The Other Side of Mercy: A Killer's Journey Across the American Divide
On a fall morning in the Pacific Northwest, in a coffee shop with four police officers as customers, a burst of gunfire announced a shocking ambush that devastated the Puget Sound and swept up everyone from judges in Tacoma to prison officials in Arkansas to candidates for president of the United States. The story of that morning's violence spans the decades and ripples across state lines. It is a story of our nation's racial divide; of southern prison farms and an act of grace; of festering hate and missed opportunities to stop a man going mad. For its coverage of the shootings and the manhunt that followed, the Seattle Times won the 2010 Pulitzer Prize for breaking news. Now the newspaper's staff goes deeper, telling the story of a charismatic felon, a minister with his eyes on the White House, and what can lie on the other side of mercy.
So often, when someone does something shocking, people want to know: What was he thinking? What was Timothy McVeigh thinking? What about those kids at Columbine? In western Washington, in the fall of 2009, Maurice Clemmons planned to do something shocking. And he left no doubt what he was thinking. The Other Side of Mercy draws upon a stunning trove of records-including a hundred-plus hours of Clemmons' recorded telephone conversations-to describe in remarkable detail Clemmons' past and the steps he took along the way to committing one of the worst crimes in the modern history of the Pacific Northwest.

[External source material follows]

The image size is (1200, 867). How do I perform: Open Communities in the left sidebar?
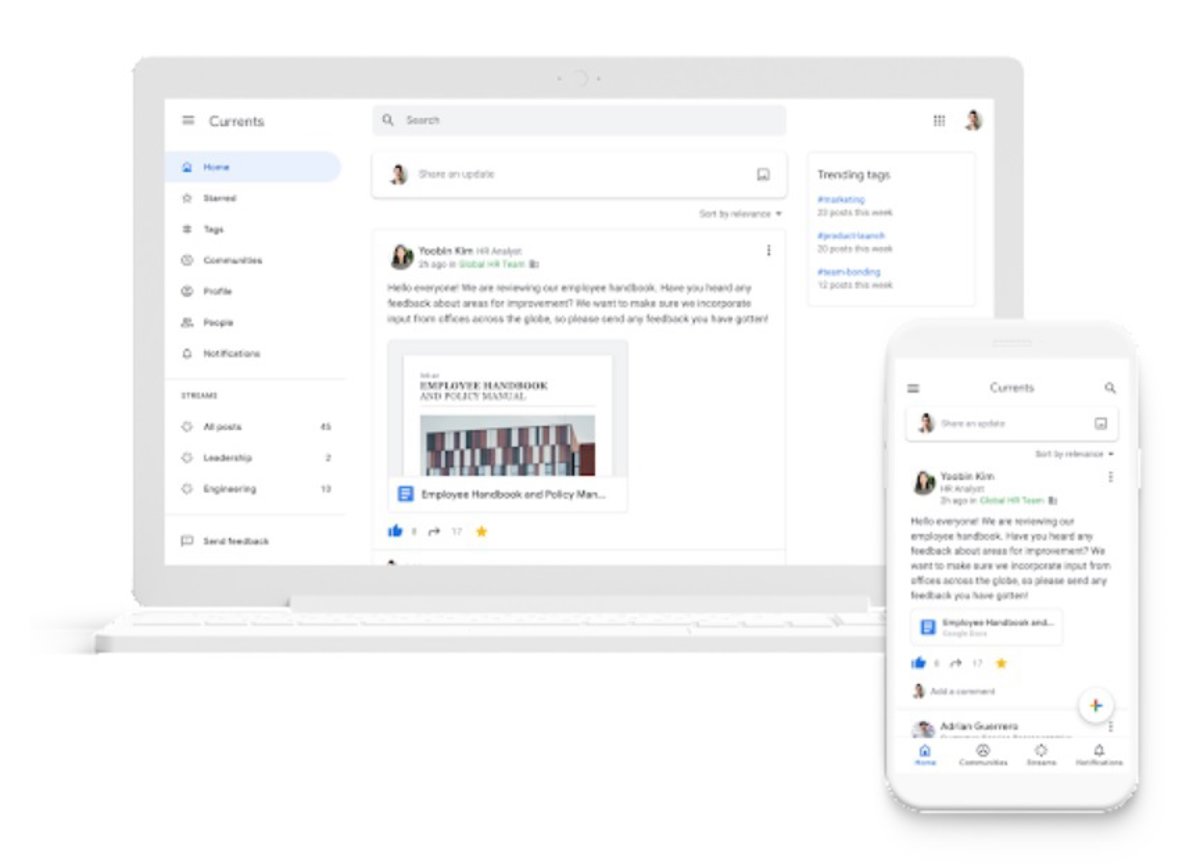pos(232,260)
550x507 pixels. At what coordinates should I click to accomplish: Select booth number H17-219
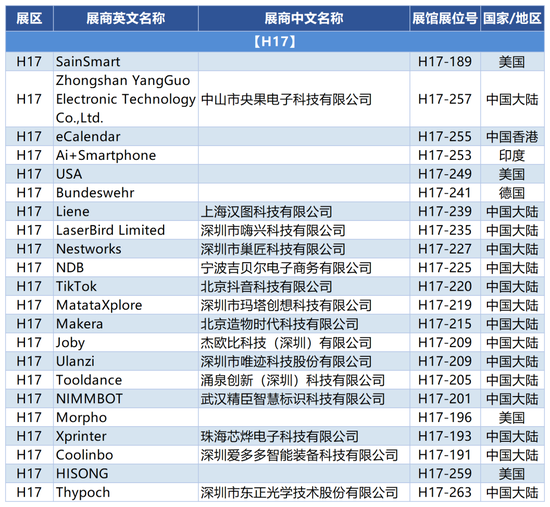coord(445,305)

The Other Side of Mercy recounts Clemmons' childhood in a small Arkansas town that had descended into chaos and economic ruin. Racial hostilities were such that sniper bullets flew and buildings were firebombed. Clemmons turned to burglary and robbery, and, at the age of seventeen, was shipped off to a prison farm system so notorious that it was memorialized in the movie Brubaker. Drawing upon a prison file eighteen-hundred pages thick, The Other Side of Mercy takes readers inside the prison barracks and into the fields, as Clemmons racks up enemies, extorting other inmates and waging fights with makeshift weapons.
Clemmons makes a plea for mercy to Mike Huckabee, the Arkansas governor who later runs for president. After managing to win his freedom, Clemmons moves to Washington state and becomes both predator and prey, dealing drugs while dreaming of wealth through a variety of fantastical enterprises. He believes Donald Trump will make him rich. That he can game the Bank of America. That a self-proclaimed prophet in New York City holds the key to prosperity. Clemmons descends into madness, while making plans of striking back at the people he blames for his lost youth and uncertain future.